BIOMED PhD Thesis Defense

Title: 
Examining CX3CR1 Inhibition Across Murine Models of Tubulointerstitial Disease

Speaker: 
Joshua Gale, PhD Candidate
School of Biomedical Engineering, Science and Health Systems
Drexel University

Advisors:
Maria P. Martinez-Cantarin, MD
Associate Professor
Division of Nephrology 
Medical Director, Kidney and Pancreas Transplantation 
Director, Diabetes Research in ESRD and Transplant
Sidney Kimmel Medical College
Thomas Jefferson University

Fred Allen, PhD
Teaching Professor 
Associate Dean for Undergraduate Education
School of Biomedical Engineering, Science and Health Systems
Drexel University

Details:
Chronic kidney disease (CKD) is characterized by a progressive decline in renal function that frequently results in irreversible tubulointerstitial fibrosis. While the clinical etiology of CKD is diverse, in many cases, structural changes are heavily driven by a sustained, macrophage-mediated inflammatory response. The CX3CL1/CX3CR1 signaling axis is a recognized and critical mediator of this targeted immune cell recruitment. To target the inflammatory cascade, this research investigates the efficacy of AD-0145, a novel small-molecule competitive antagonist targeting the CX3CR1 receptor on infiltrating immune cells, across acute (folic acid), and chronic (oxalate and adenine) murine models of tubulointerstitial disease.

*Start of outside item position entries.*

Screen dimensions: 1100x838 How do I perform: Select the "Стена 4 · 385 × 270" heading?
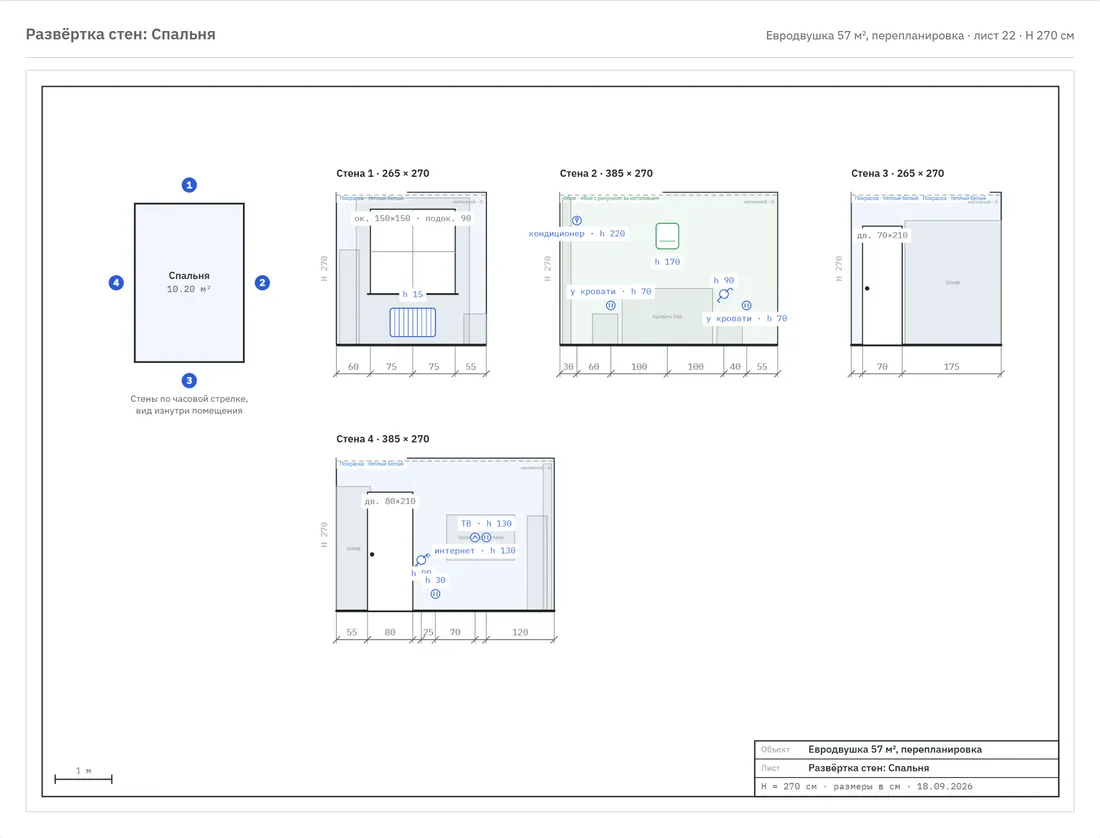[x=382, y=439]
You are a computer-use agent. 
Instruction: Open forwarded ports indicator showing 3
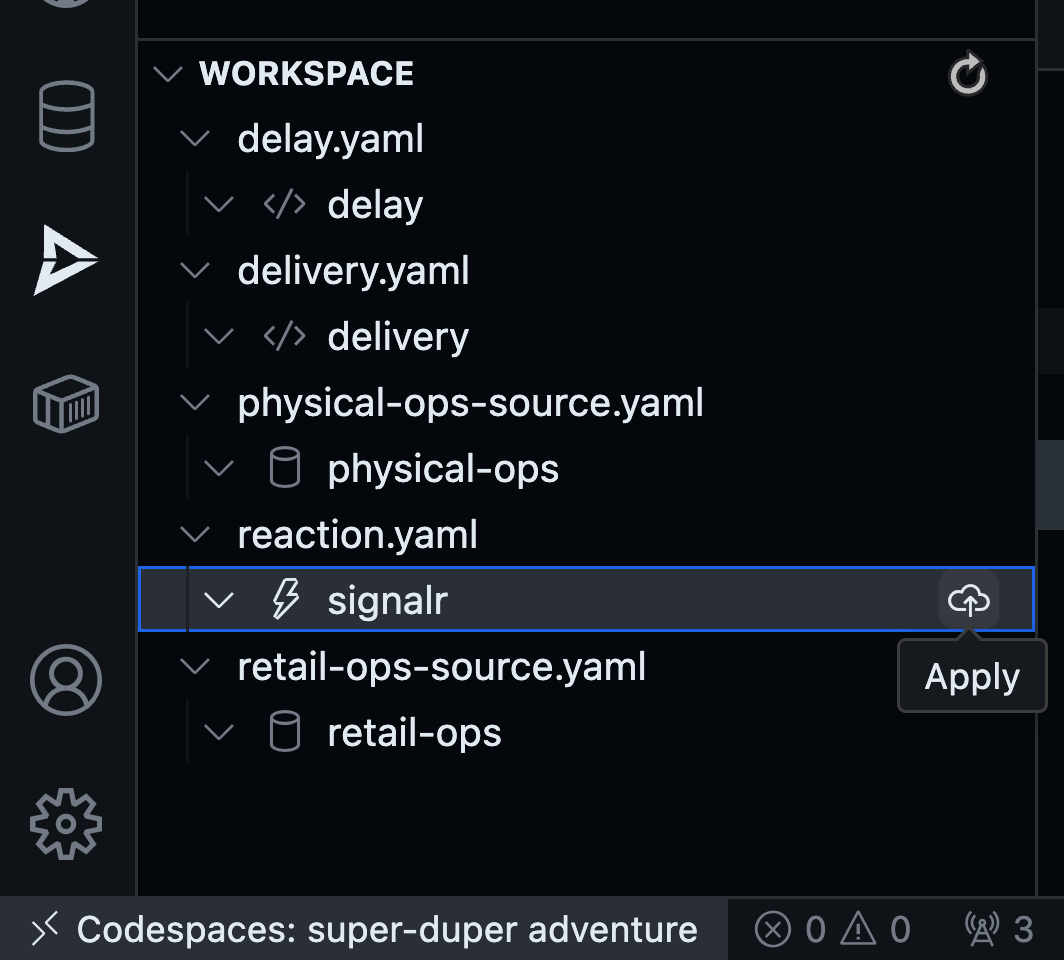pos(995,929)
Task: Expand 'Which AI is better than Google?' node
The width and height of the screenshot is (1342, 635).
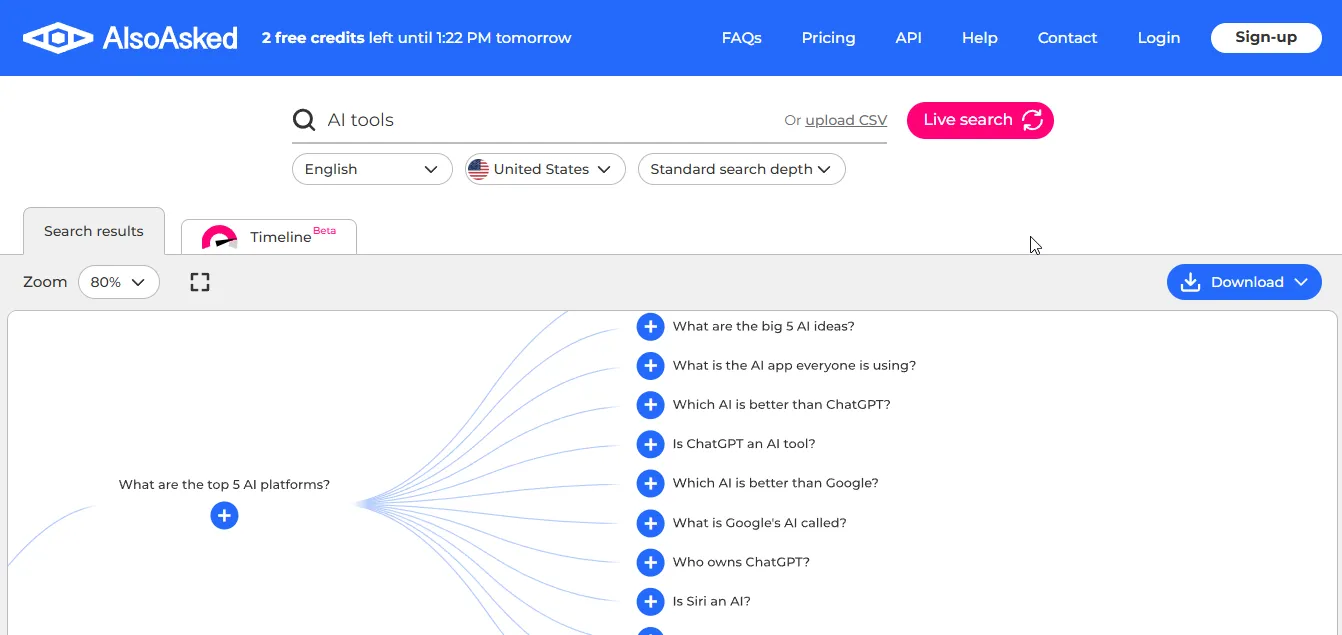Action: tap(650, 483)
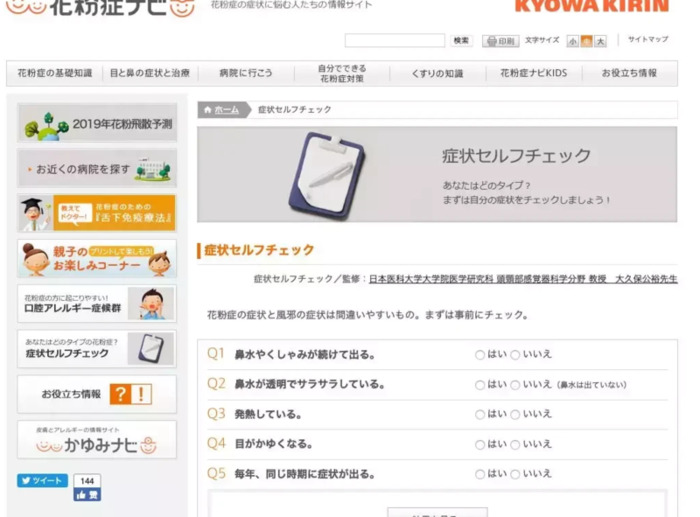
Task: Click the print (印刷) button icon
Action: pos(492,41)
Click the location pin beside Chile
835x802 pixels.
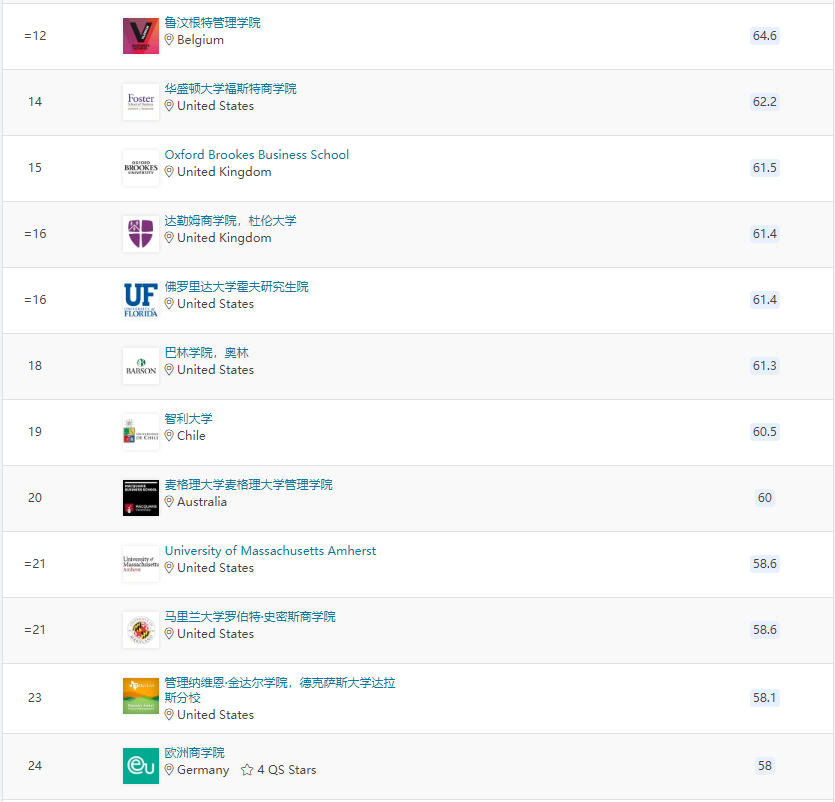(x=169, y=436)
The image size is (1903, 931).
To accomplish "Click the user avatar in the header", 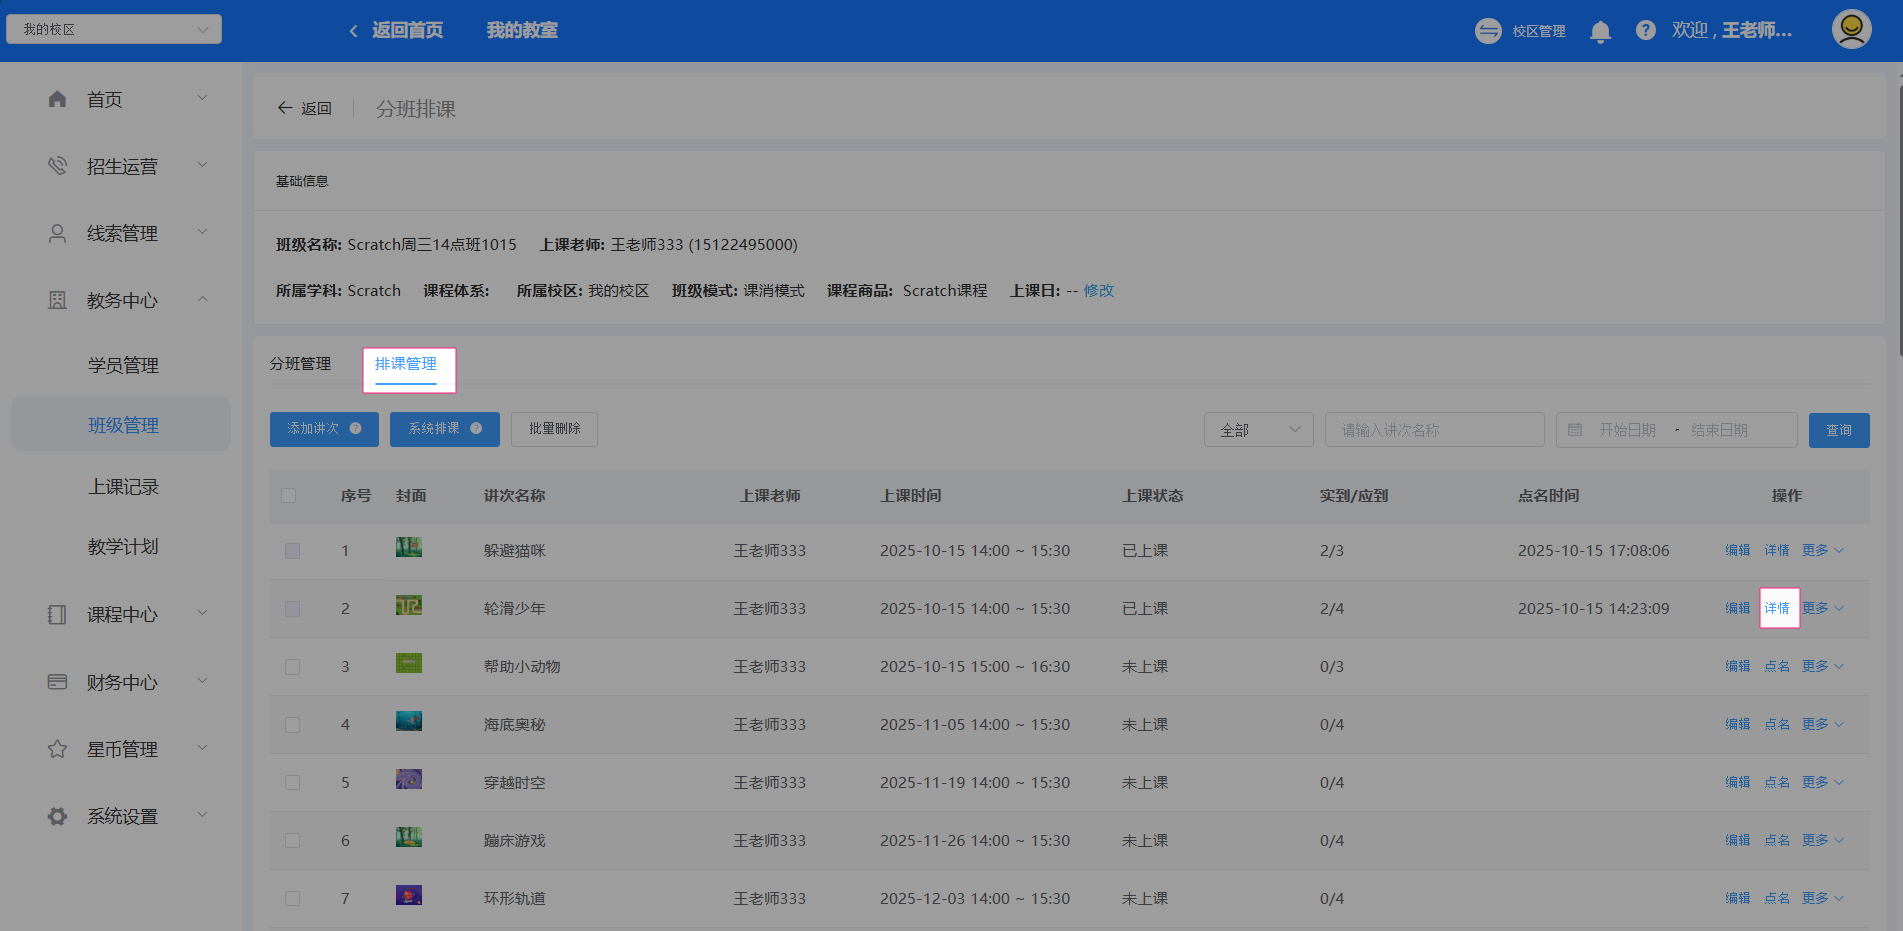I will (x=1851, y=29).
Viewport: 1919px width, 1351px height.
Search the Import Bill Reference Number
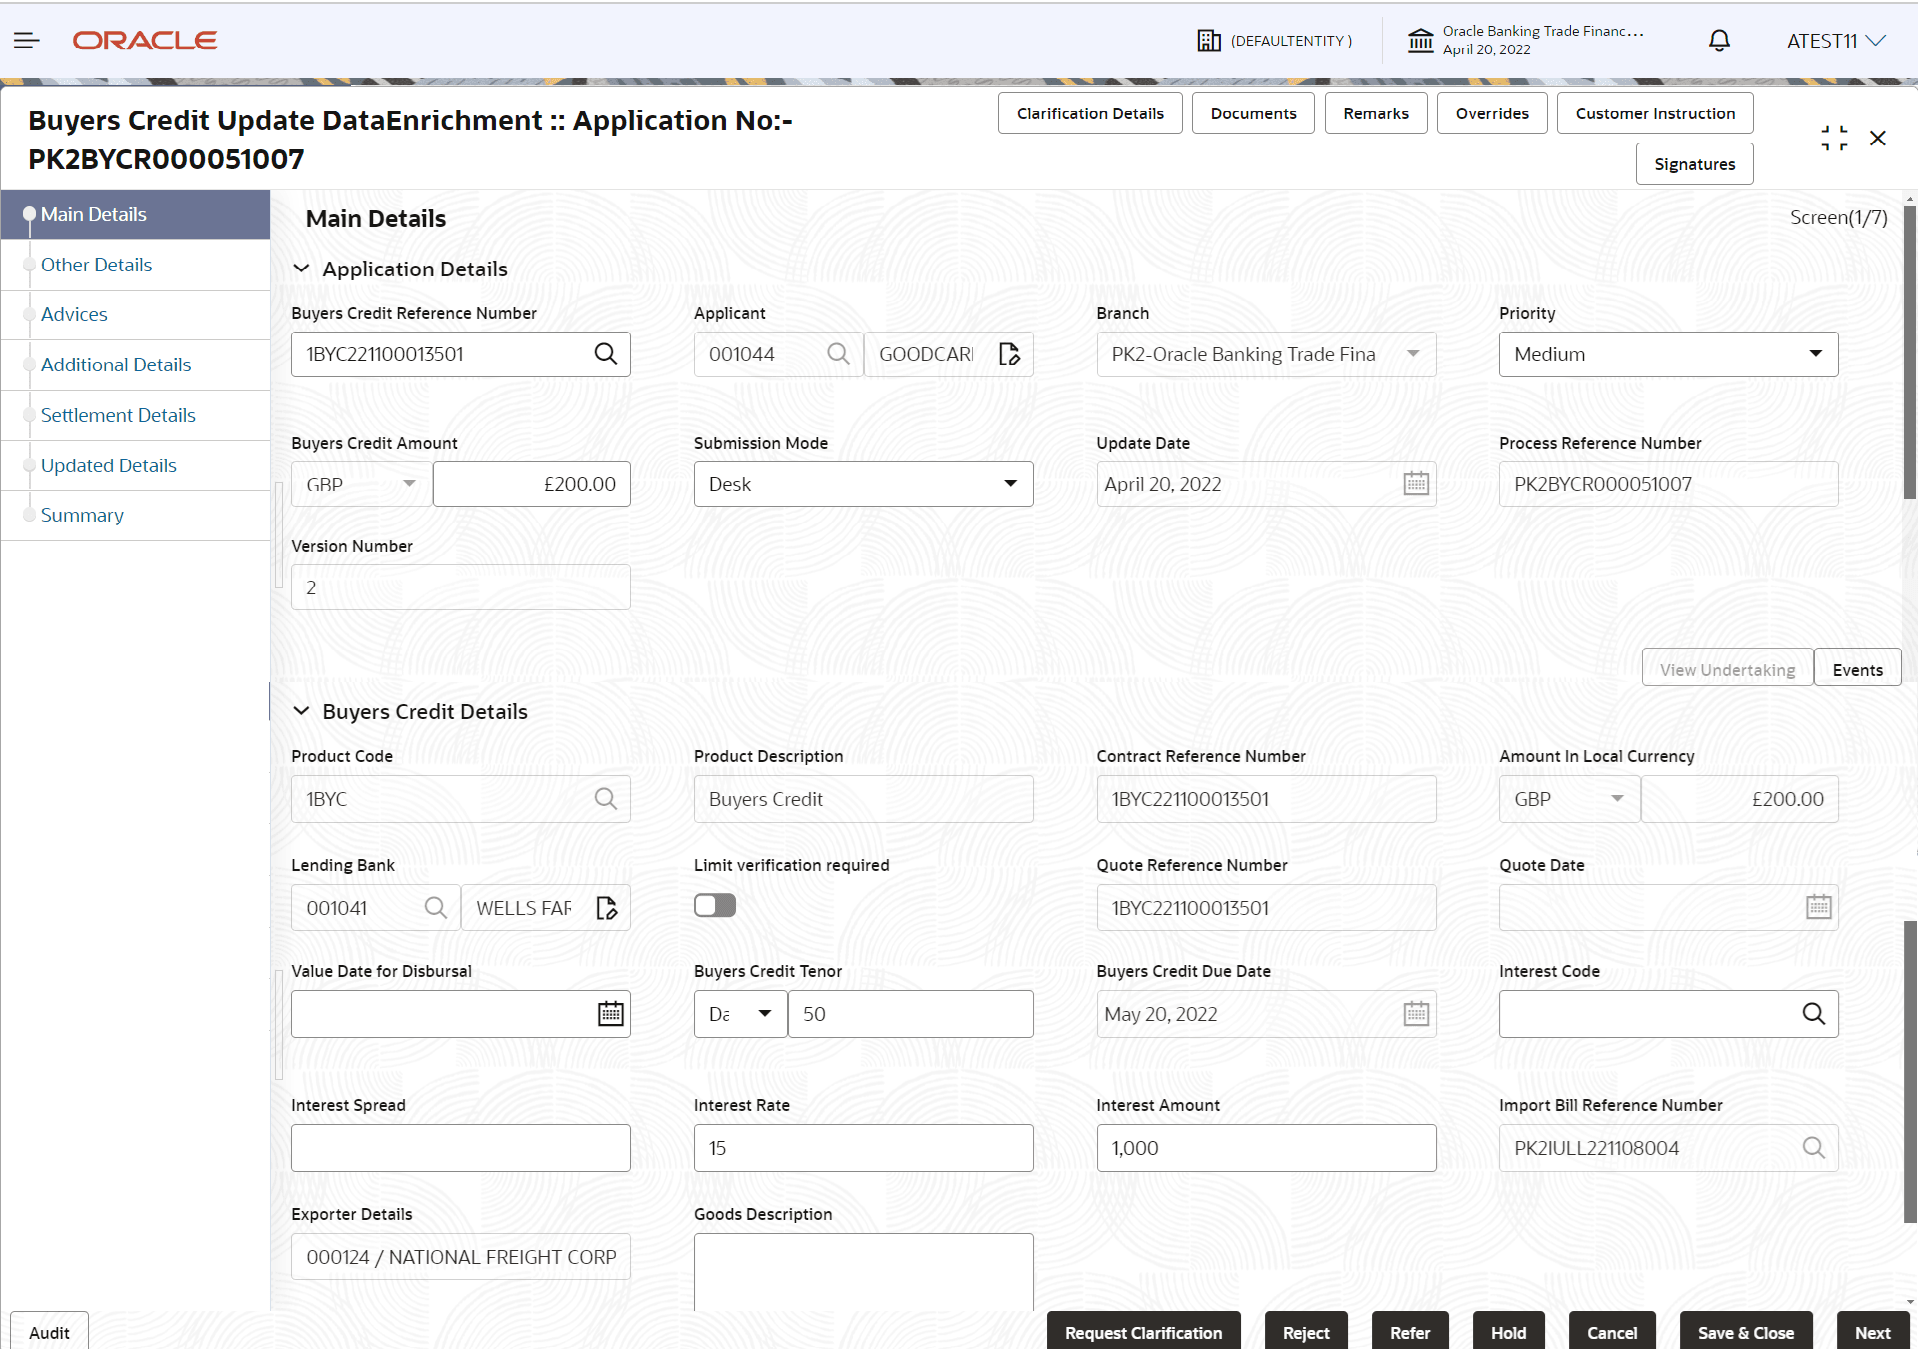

Utilizing both prophylactic and delayed therapeutic dosing regimens, disease progression was tracked in vivo via transdermal glomerular filtration rate (GFR) devices, and inflammatory and fibrotic markers were recorded among others. In both acute and established disease states, systemic administration of AD-0145 successfully prevented the accumulation of F4/80+ macrophages. Crucially, flow cytometric analysis revealed that this receptor blockade significantly reduced both infiltrating and kidney resident macrophage populations. This reduction in renal macrophage burden significantly suppressed the secondary inflammatory cytokine cascade, halted downstream myofibroblast-associated markers, and limited interstitial Collagen III deposition, ultimately preserving renal function. Of major importance, this research also shows that inhibiting fractalkine’s only known receptor, CX3CR1 reduces crystal presence in the oxalate model of CKD, a novel finding that has not been reported in the literature.

Beyond evaluating pharmacological efficacy, critical assessment of these murine models revealed sex- and weight-dependent disparities in disease susceptibility.

Ultimately, this research provides the first pre-clinical proof-of-concept for small- molecule CX3CR1 antagonism as a viable anti-inflammatory and anti-fibrotic therapy.